- Born: 28 September 1956 (age 69) Coventry, Warwickshire, England
- Occupations: Actor, writer and director
- Years active: 1979 to present

= Chris Jury =

English actor, writer and director

Chris Jury (born 28 September 1956) is an English actor, writer and director with a range of television credits. He is best known for his role as Eric Catchpole in the BBC television series Lovejoy, which he played between 1986 (series 1) and 1993 (series 5), with a brief return in 1994 (series 6), for the show's finale.

Jury studied Drama/English at Hull University and began working as an actor in the theatre with such names as Mike Bradwell, Danny Boyle and Anthony Minghella, and with companies as diverse as Hull Truck, the Bush and Stratford East.

Having made his name in Lovejoy, Jury was a strong contender to play the Seventh Doctor in Doctor Who in 1987, a role which was ultimately cast with Sylvester McCoy. A year later, Jury appeared as a guest star in the story The Greatest Show in the Galaxy.

Through his own company, Picture That, in 1993 he produced and directed To Baldly Go, a short romantic comedy which was sold to Channel 4 in the UK, and also secured an international distribution contract, selling to numerous TV stations throughout Europe and the USA. After a brief spell working in drama script development at BBC Pebble Mill, in Birmingham, in 1996 he made two more short films for Picture That: Poppy's Present, which he produced and directed, and Puke Fiction (The Vomit Trilogy), which he wrote and directed.

Puke Fiction was shown in competition at the Ritzy Cinema in Brixton and won the Electric Pavilion Award, for Best Film, awarded by the Halloween Society. It was also chosen for a screening at the ICA as part of the 'Uncut' season of short films and was also shown in the 'British Shorts' section of the Manchester Film Festival and the Big Fix Festival in Birmingham.

His broadcast directing credits include Dream Team, Coronation Street, Crossroads, Family Affairs and over 40 episodes of EastEnders.

REQUEST 1: Can you print everything from "Through his own" down to "Festival in Birmingham." in the Chris Jury biography?

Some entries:
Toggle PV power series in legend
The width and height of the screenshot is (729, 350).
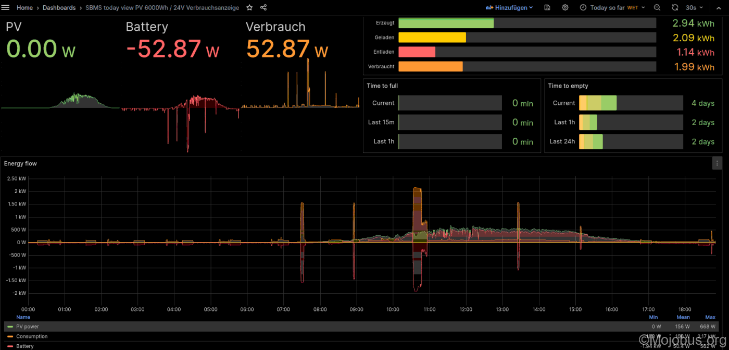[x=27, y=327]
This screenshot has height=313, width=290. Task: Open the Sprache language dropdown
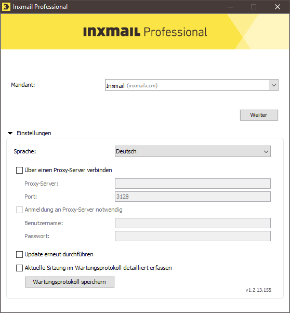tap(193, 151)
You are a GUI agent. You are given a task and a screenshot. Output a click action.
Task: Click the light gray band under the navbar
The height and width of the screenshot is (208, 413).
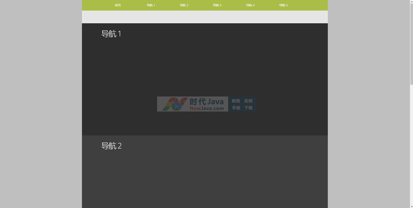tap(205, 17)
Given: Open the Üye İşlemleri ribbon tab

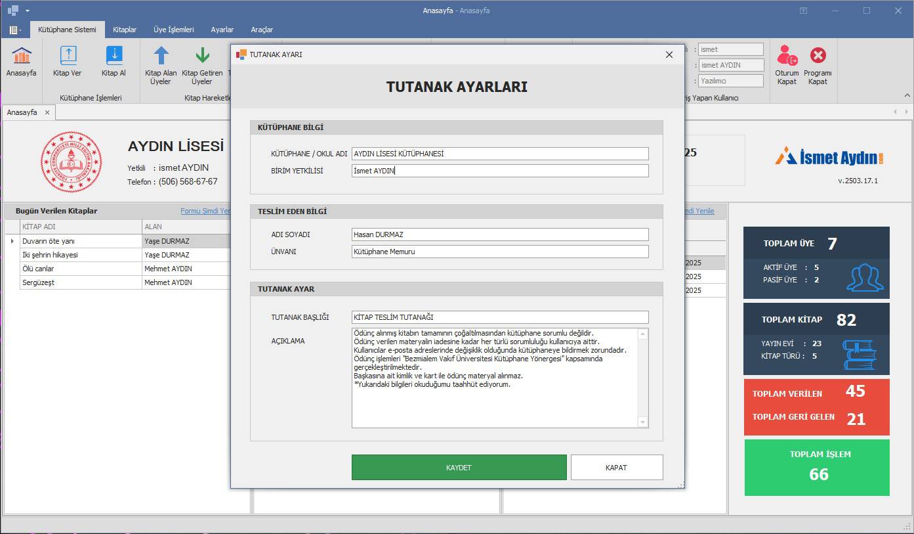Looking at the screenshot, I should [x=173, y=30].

REQUEST 2: Can you rewrite the entries from the line containing "You are a GUI" down to the end of the entries, replacing "navbar" with "navigation bar" and changing nothing else? Leave the pictures out of your answer.

CORRECT RESPONSE 1:
Through his own company, Picture That, in 1993 he produced and directed To Baldly Go, a short romantic comedy which was sold to Channel 4 in the UK, and also secured an international distribution contract, selling to numerous TV stations throughout Europe and the USA. After a brief spell working in drama script development at BBC Pebble Mill, in Birmingham, in 1996 he made two more short films for Picture That: Poppy's Present, which he produced and directed, and Puke Fiction (The Vomit Trilogy), which he wrote and directed.

Puke Fiction was shown in competition at the Ritzy Cinema in Brixton and won the Electric Pavilion Award, for Best Film, awarded by the Halloween Society. It was also chosen for a screening at the ICA as part of the 'Uncut' season of short films and was also shown in the 'British Shorts' section of the Manchester Film Festival and the Big Fix Festival in Birmingham.

CORRECT RESPONSE 2:
You are a GUI agent. You are given a task and a screenshot. Output a click action.
Task: Click the light gray band under the navigation bar
The height and width of the screenshot is (208, 413).
tap(205, 17)
Given: Open the Üye İşlemleri ribbon tab

Looking at the screenshot, I should [x=173, y=30].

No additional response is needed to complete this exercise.